Chapitre 1 : La politique au défi du mensonge
Ce chapitre explore la rupture qui s’est opérée dans le rapport au mensonge, soulignant que la tromperie et la déloyauté ont toujours existé en politique, mais que le mensonge, par nature, nie la vérité et est indétectable sans informations extérieures. Alors qu’autrefois il entraînait de sévères sanctions, la rupture de 2016 avec l’élection de Donald Trump et le Brexit a vu la victoire se construire sur des contrevérités répétées et assumées.
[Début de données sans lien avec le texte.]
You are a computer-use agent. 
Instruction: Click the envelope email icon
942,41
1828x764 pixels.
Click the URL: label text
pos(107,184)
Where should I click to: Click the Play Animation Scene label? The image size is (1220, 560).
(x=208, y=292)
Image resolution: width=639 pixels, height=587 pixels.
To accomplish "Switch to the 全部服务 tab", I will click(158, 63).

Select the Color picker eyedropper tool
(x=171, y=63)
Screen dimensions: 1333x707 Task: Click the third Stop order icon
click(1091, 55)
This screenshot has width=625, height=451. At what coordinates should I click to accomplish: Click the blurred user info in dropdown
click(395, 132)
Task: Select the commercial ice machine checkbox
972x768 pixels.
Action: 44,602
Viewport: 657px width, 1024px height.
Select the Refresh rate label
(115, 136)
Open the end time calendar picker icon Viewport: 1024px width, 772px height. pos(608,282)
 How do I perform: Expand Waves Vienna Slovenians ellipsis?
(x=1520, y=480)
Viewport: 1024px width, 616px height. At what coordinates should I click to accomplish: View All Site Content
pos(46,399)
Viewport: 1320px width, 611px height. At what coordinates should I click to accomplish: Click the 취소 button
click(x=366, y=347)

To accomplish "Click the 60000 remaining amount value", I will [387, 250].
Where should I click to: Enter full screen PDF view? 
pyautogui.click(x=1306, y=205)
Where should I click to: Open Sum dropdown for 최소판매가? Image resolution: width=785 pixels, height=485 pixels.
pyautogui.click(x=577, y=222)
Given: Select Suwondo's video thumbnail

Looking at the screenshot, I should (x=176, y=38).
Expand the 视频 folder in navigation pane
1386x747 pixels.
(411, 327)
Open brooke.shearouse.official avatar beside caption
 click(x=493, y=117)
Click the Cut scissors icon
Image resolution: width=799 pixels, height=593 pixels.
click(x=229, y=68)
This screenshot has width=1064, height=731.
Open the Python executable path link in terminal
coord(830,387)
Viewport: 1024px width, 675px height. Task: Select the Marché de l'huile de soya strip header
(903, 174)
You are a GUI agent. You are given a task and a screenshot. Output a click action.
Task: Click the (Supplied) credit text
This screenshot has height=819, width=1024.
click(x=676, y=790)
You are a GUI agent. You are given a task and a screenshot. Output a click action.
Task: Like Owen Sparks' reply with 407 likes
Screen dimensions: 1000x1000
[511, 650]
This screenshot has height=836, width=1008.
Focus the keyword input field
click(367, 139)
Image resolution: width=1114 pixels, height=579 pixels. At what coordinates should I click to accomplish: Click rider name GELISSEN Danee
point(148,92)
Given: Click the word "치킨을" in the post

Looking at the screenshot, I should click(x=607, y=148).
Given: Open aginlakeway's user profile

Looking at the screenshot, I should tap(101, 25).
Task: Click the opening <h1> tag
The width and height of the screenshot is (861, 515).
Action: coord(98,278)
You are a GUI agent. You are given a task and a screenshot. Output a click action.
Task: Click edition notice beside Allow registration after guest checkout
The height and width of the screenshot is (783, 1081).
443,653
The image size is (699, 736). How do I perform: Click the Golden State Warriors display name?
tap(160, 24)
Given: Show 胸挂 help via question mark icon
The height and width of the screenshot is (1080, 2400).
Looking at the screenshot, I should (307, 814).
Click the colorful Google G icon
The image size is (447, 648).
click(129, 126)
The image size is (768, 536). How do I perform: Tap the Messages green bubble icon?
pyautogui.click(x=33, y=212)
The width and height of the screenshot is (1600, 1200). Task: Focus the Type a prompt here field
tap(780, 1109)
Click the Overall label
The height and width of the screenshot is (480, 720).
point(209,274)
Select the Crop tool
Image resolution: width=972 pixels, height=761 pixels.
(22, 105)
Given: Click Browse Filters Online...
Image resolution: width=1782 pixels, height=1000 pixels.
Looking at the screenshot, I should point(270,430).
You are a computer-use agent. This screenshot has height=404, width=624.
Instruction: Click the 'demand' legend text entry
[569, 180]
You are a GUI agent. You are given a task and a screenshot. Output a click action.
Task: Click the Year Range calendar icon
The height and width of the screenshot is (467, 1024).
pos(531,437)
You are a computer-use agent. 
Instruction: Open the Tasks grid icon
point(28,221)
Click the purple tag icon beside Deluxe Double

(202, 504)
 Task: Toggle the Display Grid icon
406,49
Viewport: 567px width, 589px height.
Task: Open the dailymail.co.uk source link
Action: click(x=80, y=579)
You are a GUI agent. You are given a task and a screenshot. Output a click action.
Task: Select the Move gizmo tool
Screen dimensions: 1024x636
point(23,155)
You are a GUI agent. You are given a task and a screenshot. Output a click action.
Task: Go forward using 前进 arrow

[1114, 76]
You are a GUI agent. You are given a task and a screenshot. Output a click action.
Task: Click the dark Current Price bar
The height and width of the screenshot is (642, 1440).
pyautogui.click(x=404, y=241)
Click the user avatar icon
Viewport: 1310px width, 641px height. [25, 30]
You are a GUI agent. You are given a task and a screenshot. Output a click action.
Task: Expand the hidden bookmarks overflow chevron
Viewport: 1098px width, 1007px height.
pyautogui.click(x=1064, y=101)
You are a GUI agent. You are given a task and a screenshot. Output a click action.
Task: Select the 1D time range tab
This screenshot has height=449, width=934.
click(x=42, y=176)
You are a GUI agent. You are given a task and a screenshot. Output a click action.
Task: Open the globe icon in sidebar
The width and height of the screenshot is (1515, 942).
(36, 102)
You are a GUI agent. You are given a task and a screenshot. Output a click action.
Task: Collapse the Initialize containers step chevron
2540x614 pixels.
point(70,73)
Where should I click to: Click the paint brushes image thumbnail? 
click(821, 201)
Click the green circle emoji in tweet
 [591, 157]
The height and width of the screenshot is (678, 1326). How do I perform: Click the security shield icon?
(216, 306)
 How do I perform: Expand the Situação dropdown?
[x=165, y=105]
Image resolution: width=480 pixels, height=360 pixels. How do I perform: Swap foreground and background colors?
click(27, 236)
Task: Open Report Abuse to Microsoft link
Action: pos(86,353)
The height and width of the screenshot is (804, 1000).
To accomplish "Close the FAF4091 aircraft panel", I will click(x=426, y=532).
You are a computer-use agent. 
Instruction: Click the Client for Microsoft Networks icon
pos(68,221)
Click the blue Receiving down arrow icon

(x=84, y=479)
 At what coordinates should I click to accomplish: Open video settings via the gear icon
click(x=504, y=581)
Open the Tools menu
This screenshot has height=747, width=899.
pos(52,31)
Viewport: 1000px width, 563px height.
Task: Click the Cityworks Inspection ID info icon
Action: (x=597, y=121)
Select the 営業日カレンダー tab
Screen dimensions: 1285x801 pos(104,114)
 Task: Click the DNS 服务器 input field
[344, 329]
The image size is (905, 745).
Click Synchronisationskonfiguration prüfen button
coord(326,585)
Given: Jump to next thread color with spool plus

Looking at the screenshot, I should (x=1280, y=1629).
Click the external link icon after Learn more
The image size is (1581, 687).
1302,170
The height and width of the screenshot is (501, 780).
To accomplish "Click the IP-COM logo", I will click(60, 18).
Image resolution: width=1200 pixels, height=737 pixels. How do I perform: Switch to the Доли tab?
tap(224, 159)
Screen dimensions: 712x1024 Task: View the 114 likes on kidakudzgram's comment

Donald Trump a érigé le mensonge en mode de communication, utilisant des « faits alternatifs » pour contredire frontalement la réalité et accumulant plus de trente mille mensonges et imprécisions en quatre ans selon The Washington Post. Boris Johnson a appliqué la même stratégie, notamment avec l’argument fallacieux des « 350 millions de livres » pour le Brexit, puis en multipliant les contrevérités au pouvoir, comme lors du « Partygate ». Ce phénomène mondialisé s’est étendu au Brésil avec Jair Bolsonaro, en Argentine avec Javier Milei et en Hongrie avec Viktor Orbán, érigeant la contrevérité en art de gouverner.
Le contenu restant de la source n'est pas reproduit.